For some reason, perhaps to give his own Stuart king some more glamorous ancestors, Boece made up Banquo and Fleance. Check out the old Scottish genealogies online. You'll find nobody matching their descriptions.
According to Holinshed, Macbeth's father was Sinel, Thane of Glamis (whose existence is otherwise unattested) and a daughter of Malcolm II named Doada (again, modern geneologies mention no such person.)
Some Story Details
Lady Macbeth's lie 'What, in our house?'
If you're here, you already know the plot of Macbeth, or can find it from the links. Here are some things to notice.

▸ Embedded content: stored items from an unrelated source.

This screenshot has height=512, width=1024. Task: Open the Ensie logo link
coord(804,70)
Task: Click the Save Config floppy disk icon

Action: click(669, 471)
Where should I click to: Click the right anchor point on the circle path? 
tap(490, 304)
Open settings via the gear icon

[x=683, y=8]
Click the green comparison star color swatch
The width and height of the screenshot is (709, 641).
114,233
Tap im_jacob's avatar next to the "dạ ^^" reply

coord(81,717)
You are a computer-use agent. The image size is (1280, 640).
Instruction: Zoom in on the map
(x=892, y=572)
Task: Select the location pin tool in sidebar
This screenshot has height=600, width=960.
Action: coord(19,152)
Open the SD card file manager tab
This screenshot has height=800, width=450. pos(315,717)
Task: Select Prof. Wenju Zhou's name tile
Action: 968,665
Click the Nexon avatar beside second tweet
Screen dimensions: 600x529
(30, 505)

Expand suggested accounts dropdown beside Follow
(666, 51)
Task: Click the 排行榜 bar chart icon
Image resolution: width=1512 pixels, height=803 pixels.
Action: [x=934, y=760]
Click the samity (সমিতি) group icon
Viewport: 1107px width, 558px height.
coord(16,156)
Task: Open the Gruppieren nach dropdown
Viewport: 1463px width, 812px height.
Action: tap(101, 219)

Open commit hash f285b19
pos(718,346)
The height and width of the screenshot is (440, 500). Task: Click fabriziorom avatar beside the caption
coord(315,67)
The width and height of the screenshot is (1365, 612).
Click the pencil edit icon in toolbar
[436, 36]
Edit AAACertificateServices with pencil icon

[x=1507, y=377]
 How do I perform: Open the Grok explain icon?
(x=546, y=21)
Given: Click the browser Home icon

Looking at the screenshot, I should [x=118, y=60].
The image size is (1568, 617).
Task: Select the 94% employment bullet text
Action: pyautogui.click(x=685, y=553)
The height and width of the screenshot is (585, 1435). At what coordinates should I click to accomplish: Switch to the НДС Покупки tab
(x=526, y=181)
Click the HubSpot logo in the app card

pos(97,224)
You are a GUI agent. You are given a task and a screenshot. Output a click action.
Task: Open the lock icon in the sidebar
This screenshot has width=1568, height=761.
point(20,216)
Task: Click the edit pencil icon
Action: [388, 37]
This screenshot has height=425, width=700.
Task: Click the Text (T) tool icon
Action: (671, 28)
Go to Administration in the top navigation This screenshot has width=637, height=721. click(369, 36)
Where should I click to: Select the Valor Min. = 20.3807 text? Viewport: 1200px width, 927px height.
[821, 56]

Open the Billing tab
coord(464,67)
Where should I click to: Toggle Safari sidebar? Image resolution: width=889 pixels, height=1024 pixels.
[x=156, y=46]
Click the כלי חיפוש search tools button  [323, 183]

The three witches remind English teachers of the three Fates of Greek mythology and the three Norns of Norse mythology. "Weird" (as in "weird sisters") used to mean "destiny" or "fate". Perhaps in an older version they were.
At the beginning, Duncan I is not leading his army. This is a good way for a king to get himself replaced quickly.
A blood-drenched captain reports that Macbeth and Banquo have just defeated the rebellious Macdonwald (MacDonald, E-I-E-I-O). Ross and Angus then enter and announce that "Bellona's bridegroom, lapped in proof" has defeated the Thane of Cawdor and the Norwegians at Fife. Holinshed credits Macbeth with both of these victories, but let's think. Macbeth cannot have fought two battles 500 miles apart at the same time, and in the next scene he knows nothing of the Thane of Cawdor's disloyalty. Who is thane of Fife? If "lapped in proof" is a mistake for "brave Macduff", then the whole scene makes more sense, and Shakespeare introduces the conflict between the two men early. Duncan gives Cawdor's title and property to Macbeth.
Malcolm was not yet of age, and Duncan's declaring him heir was an impediment to Macbeth's claim on the throne via his mother. Holinshed points this out.
Notice that on the morning of the day Banquo gets murdered, Macbeth asks him three times where he is going and whether his son will be with him. Banquo should have been more suspicious.
People suspect Malcolm and Donalbain
Around 1950, scholars noticed and argued the obvious. Macbeth was written specifically to be performed for, and to please, King James I.
James Stuart was already King James VI of Scotland when Queen Elizabeth's death made him James I of England as well. In the late 1500's, Scotland had a witch craze, with many people convicted of wicked secret practices without physical evidence. James I, who believed the witch hysteria, wrote a book about the supposed hidden world of wicked witches, entitled Demonology.
Macbeth deals with the fictional ancestors of the Stuart line (Banquo, Fleance) and presents Banquo more favorably than did the play's sources. (In Holinshed, Banquo is Macbeth's active accomplice.) The procession of kings ends with a mirror (probably held by Banquo rather than another king, as in some notes.) James could see himself, thus becoming part of the action. Macbeth says he sees more kings afterwards. Shakespeare has turned the nature spirits of his sources into witches for the witch-hunting king's enjoyment.
Are You a Man?
As you go through the play, look for the repeated theme of "What is a real man?" Like nowadays, there is no consensus.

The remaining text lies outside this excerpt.